BORRELLI, è decisamente panitaliano e distribuito in tutta la penisola. E’ particolarmente presente nel Piemonte occidentale ed in Calabria. La derivazione di questi cognomi, oltre che da toponimi, potrebbe essere ascritta al termine “borro”, (torrente, orrido, crepaccio) ed in alcuni casi al vocabolo celtico “borro”, (altero, fiero), che sembra aver anche generato il nome medioevale “Borellus”.
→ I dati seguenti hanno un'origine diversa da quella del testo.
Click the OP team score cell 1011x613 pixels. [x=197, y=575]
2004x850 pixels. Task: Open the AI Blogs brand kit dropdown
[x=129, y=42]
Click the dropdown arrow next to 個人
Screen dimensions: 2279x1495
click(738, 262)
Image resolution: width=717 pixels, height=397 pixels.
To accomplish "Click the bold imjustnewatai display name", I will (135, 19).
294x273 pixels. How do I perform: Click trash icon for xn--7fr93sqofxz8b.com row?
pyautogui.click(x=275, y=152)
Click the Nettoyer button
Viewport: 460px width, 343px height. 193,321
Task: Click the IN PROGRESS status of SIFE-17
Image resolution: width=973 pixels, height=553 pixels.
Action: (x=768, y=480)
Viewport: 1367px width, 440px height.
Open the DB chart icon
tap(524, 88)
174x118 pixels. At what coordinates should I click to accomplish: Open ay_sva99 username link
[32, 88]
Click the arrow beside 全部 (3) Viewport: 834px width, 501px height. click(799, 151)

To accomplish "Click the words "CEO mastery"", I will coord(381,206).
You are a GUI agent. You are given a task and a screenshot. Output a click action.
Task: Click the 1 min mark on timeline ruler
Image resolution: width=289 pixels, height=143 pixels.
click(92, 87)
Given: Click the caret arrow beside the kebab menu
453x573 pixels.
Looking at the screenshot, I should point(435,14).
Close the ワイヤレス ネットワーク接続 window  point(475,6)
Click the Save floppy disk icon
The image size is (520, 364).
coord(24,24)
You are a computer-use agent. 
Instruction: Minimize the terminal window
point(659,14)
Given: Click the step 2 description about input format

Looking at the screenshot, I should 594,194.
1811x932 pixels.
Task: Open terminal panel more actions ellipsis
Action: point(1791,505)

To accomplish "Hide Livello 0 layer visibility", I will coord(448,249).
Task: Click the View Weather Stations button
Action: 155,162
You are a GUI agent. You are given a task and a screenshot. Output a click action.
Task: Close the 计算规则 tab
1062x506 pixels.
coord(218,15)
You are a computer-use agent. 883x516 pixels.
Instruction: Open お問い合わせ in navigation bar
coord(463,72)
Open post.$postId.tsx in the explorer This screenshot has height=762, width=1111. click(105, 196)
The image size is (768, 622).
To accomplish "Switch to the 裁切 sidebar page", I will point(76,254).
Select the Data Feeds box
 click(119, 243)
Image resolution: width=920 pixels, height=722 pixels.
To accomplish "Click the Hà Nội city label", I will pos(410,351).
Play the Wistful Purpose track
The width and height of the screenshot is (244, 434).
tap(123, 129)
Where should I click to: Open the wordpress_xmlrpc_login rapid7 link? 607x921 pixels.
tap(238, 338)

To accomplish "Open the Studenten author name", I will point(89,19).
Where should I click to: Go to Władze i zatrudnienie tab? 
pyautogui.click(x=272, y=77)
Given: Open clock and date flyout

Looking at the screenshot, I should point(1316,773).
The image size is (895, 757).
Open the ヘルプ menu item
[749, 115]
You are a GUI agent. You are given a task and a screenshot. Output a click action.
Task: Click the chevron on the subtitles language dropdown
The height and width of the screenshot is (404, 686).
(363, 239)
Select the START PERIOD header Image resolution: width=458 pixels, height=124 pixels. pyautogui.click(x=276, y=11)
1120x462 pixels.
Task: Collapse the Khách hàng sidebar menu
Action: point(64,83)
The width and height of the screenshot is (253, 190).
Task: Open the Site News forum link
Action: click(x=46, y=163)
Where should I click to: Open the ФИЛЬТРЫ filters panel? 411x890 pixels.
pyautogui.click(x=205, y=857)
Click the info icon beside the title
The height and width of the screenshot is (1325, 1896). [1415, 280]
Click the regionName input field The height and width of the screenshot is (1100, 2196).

Per quanto concerne l’aspetto etimologico potrebbe essere valida, sia un’origine topografico-toponomastica, sia una derivazione da un vecchio soprannome, sia la cognominizzazione di un antico nome di battesimo. Numerosi sono i toponimi contenenti i termini borello, borella e simili (Borrello (CH), Borella (PD), Valle del Borello, (nell’Appennino Romagnolo), alla cui base si trova spesso (ma non sempre), il termine borro, col quale si indica o un burrone o un luogo scosceso attraversato dall’acqua. Interessante ad esempio è la storia del comune di Borrello, un tempo parte della cosiddetta Terra Borrellense, feudo fra l’alto Molise e il chietino. Questa terra, grande possedimento feudale, apparteneva alla potente famiglia franca dei “Borrello” italianizzazione del francese “Borel”. Altra ipotesi è la derivazione da un soprannome, originato dai diversi significati del termine burella, (corridoio sotterraneo, angusto e buio e per estensione, carcere). Altra accezione, burella era anche sinonimo di budella, intestino. Burello. Infine, ma con minore validità burella era il nome dato a un tipo di panno scuro e grezzo. Borello, Borrelli e simili, per ulteriore ipotesi dovrebbero derivare sia dal nome medievale Borellus, sia dal termine tardo latino “burnus”, con significato di rosso fuoco, fiammeggiante. In latino, il termine ha però assunto anche l’accezione di rosso cupo, tetro, il “burnus”, mutuato dal greco pyrrhos, per cui Borellus significherebbe anche rossiccio, rossastro e equivarrebbe al nome greco Pyrrhos, noto in Italia come Pirro.
BRUNO, cognome molto presente in tutt’Italia. L’origine va ricercata nel nome medievale Bruno che nell’onomastica descrittiva, allude o al colore dei capelli o alla carnagione scura. In alcuni casi non si può escludere una connessione con la toponomastica, considerando che in Italia vi sono diversi toponimi contenenti la radice brun (soprattutto nel nord, vedi: Brunico). Si tratta delle cognominizzazioni dei nomi personali dei capostipiti, anche se in alcuni casi non è esclusa una derivazione da un soprannome, talvolta connesso alla toponomastica
BUONO, è diffuso in Umbria e in tutto il sud e deriva dal nome medioevale Buonus, a sua volta dal nomen latino Bonus. Ne troviamo un esempio in una lettera al podestà di Pistoia del 1432, dove si legge: “…Doni et Buonus Niccolai Buoni de Businis..” L’origine di questi cognomi va ricercata nel soprannome o nome medievale Buono che, nell’onomastica arcaica assume un chiaro valore augurale. Tuttavia va notato che il cognome Buono non ha sempre un’origine italiana, per lo meno non in senso stretto. Alcune di queste famiglie infatti sono di antica origine arbëreshë, mentre altre hanno una lontana discendenza ebraica.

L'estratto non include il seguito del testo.